Valentine's Day roses: Meaning behind each rose color
8:52 AM, Feb 14, 2013
4:59 AM, Feb 11, 2014
Don't write off the roses you may receive this Valentine's Day as unoriginal.
There may be more to those roses than meets the eye – each color the romantic flower comes in, has a special meaning.
According to the dedicated flower site ProFlowers.com, the following colors hold significant representation:
Red - The most traditional color choice when it comes to roses, the red rose is a symbol of romantic love. Usually given in a long stem form, if you have someone you want to express your undying love for, stick with this color.
Pink - Although not exactly red, the pink rose, the subdued color that it is, represents refinement, and is often given as a sign of high esteem or appreciation. So if there is someone that you've admired for a long time and didn't know how to express it, pink roses would communicate the message for you.
Yellow - If you are giving yellow roses to someone this Valentine's Day, it probably means that you think of this person as someone who brings joy to your life and is a great friend; because that is exactly what the yellow rose represents.
Orange - This color probably is not seen too often in rose form, and that is possibly a good thing because orange represents feelings of passion, desire and excitement when it comes to romance. If you are not feeling that in your relationship, perhaps it is beneficial that it is more difficult to randomly pick up a bouquet of orange roses. You don't want the wrong message communicated.
Lavender - Distinctive and beautiful, the lavender rose signifies enchantment and is often taken as conveying love at first sight. So if you are a romantic at heart and love the stories of fairy tales, sweep that special someone off their feet by giving them a bouquet of lavender colored roses.
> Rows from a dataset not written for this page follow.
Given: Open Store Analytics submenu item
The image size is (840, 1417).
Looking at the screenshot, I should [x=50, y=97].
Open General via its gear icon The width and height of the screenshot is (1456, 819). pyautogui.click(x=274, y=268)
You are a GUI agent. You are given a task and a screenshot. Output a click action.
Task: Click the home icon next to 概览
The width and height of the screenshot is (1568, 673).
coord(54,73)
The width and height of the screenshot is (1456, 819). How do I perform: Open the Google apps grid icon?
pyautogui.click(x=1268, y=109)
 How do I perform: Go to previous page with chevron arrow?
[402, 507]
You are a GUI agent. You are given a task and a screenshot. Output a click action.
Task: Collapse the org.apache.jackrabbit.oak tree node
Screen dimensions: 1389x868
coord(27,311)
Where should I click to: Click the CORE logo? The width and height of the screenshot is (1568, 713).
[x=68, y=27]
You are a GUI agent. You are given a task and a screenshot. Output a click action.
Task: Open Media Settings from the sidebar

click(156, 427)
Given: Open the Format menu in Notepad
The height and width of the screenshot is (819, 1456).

So, now that you have all of the colorful meanings of the rose, get ready to pay a pretty penny. Why are roses so expensive?
CNN reported that during Valentine's Day, one can expect to pay $73 on average for a bouquet of red roses. The rest of the year, expect to pay around $59. The expense is the result of importing the coveted flower.
Long-stemmed roses are preferred during Valentine's Day and forces growers to cut away rosebuds at the top of the stem so only one flower will grow.
This limits the amount of flowers they can grow. That, along with the recovering from the demand during the holidays, puts a shortage on the rose and raises the premium.
Seventy-three dollars may sound like a lot, but just be glad you are not celebrating in Thailand where one can expect to pay $487 for a premium bouquet of roses.
If you don't have that kind of cash, you could settle for a single rose at the bargain price of $45.